>> start EXCERPT

Although Chopin has long been seen primarily as a piano specialist, his Cello Sonata still holds a minor place in the repertoire. Like Chopin, the eccentric Frenchman Charles-Valentin Alkan focused on the piano and, again like Chopin, wrote his Cello Sonata for the great cellist Auguste-Joseph Franchomme.

Alban Gerhardt and Steven Osborne play both works as equals, finding the right touch for the naivete and daring of the Alkan, where they make light of the technical challenges, which is saying a lot. And, similarly, in the Chopin they are as attentive to matters of conversational balance and grace as to the heavy thrust of the climaxes. But it's the Alkan which comes across as the gem in this particular pairing.

www.tinyurl.com/5jub7c

MICHAEL DERVAN

DVORAK: NEW WORLD SYMPHONY; SCHUMANN: KONZERTSTÜCK FOR FOUR HORNS

La Chambre Philharmonique/ Emmanuel Krivine

Naïve V5132

***

There are some novel and sometimes gorgeous sonorities in Emmanuel Krivine's period-instruments performance of the New World Symphony: the soft-toned flute, the chaste cor anglais in the slow movement, the narrow cutting edge to the brass, and the clarity that comes from the general lack of fat in the instrumental tone. But the frequent air of letting the music speak for itself rather backfires, and results in a bluntness that can take the music far away from what seems to be its natural ambit.

And in spite of capable playing of the soloists (David Guerrier, Antoine Dreyfuss, Emmanuel Padieu, Bernard Schirrer), Schumann's full-blooded Konzertstück for four horns does at times sound too businesslike.

www.naiveclassique.com

MICHAEL DERVAN

GRAUPNER: SUITE DE SUITES

Antichi Strumenti/Laura Toffetti (violin)

Stradivarius STR 33797

Christoph Graupner (1683-1760) was ahead of Bach in the running for the position of Kantor at the Thomasschule in Leipzig. But Graupner's patron held on to the composer and it was Bach who got the job. So what was the now little-known Graupner's music like? Well, the two orchestral suites or overtures recorded here are very much on familiar Bachian lines, grand in their gravity of sweep in the opening movements, varied with resourceful colouring in the dance movements which follow. Yet they're clearly not by Bach. Graupner was his own man, here showing a buoyancy of spirit that's highly impressive in these performances by the musicians of the Frankfurt-based period instruments band Antichi Strumenti.

>> end EXCERPT
>> start EXTRACTED MATERIAL

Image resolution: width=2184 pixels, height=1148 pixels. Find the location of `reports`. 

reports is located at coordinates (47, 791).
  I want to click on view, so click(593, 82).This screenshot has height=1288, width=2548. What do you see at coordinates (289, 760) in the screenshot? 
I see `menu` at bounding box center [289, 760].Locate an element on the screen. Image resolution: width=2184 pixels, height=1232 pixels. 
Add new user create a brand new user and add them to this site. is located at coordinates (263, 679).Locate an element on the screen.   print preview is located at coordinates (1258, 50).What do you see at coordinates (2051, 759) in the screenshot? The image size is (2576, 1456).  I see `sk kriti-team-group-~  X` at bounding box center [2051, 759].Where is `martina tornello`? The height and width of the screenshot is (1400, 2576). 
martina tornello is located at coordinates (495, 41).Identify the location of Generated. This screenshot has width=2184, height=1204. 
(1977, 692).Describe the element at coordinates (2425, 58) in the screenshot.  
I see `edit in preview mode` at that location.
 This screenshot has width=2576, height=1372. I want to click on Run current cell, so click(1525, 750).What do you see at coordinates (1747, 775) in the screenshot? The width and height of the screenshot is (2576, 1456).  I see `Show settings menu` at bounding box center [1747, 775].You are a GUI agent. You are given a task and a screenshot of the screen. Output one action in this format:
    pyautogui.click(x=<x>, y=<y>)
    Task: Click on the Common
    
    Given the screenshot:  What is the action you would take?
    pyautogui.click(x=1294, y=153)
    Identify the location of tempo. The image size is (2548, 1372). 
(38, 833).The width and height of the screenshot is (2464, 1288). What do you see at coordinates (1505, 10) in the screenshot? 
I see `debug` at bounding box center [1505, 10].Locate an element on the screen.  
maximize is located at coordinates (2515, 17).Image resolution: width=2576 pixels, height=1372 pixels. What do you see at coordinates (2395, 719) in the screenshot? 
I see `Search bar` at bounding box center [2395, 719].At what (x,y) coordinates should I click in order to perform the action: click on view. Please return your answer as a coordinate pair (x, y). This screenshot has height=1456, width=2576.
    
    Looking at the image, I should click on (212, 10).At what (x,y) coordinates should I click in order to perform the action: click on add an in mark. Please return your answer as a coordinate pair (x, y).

>> end EXTRACTED MATERIAL

[WORK TO DO]
a: Name every horn soloist the record reviews list for the Schumann Konzertstück.
b: Check each statement against the record reviews, answering yes or no with the deciding words quoted: (i) Alkan wrote his Cello Sonata for Auguste-Joseph Franchomme. (ii) In the pairing with Alkan, the Chopin comes across as the gem. (iii) Graupner got the position of Kantor at the Thomasschule in Leipzig.

[THE SOLUTIONS]
a: David Guerrier, Antoine Dreyfuss, Emmanuel Padieu, Bernard Schirrer

b:
(i) Yes: "again like Chopin, wrote his Cello Sonata for the great cellist Auguste-Joseph Franchomme"
(ii) No: "But it's the Alkan which comes across as the gem in this particular pairing."
(iii) No: "it was Bach who got the job"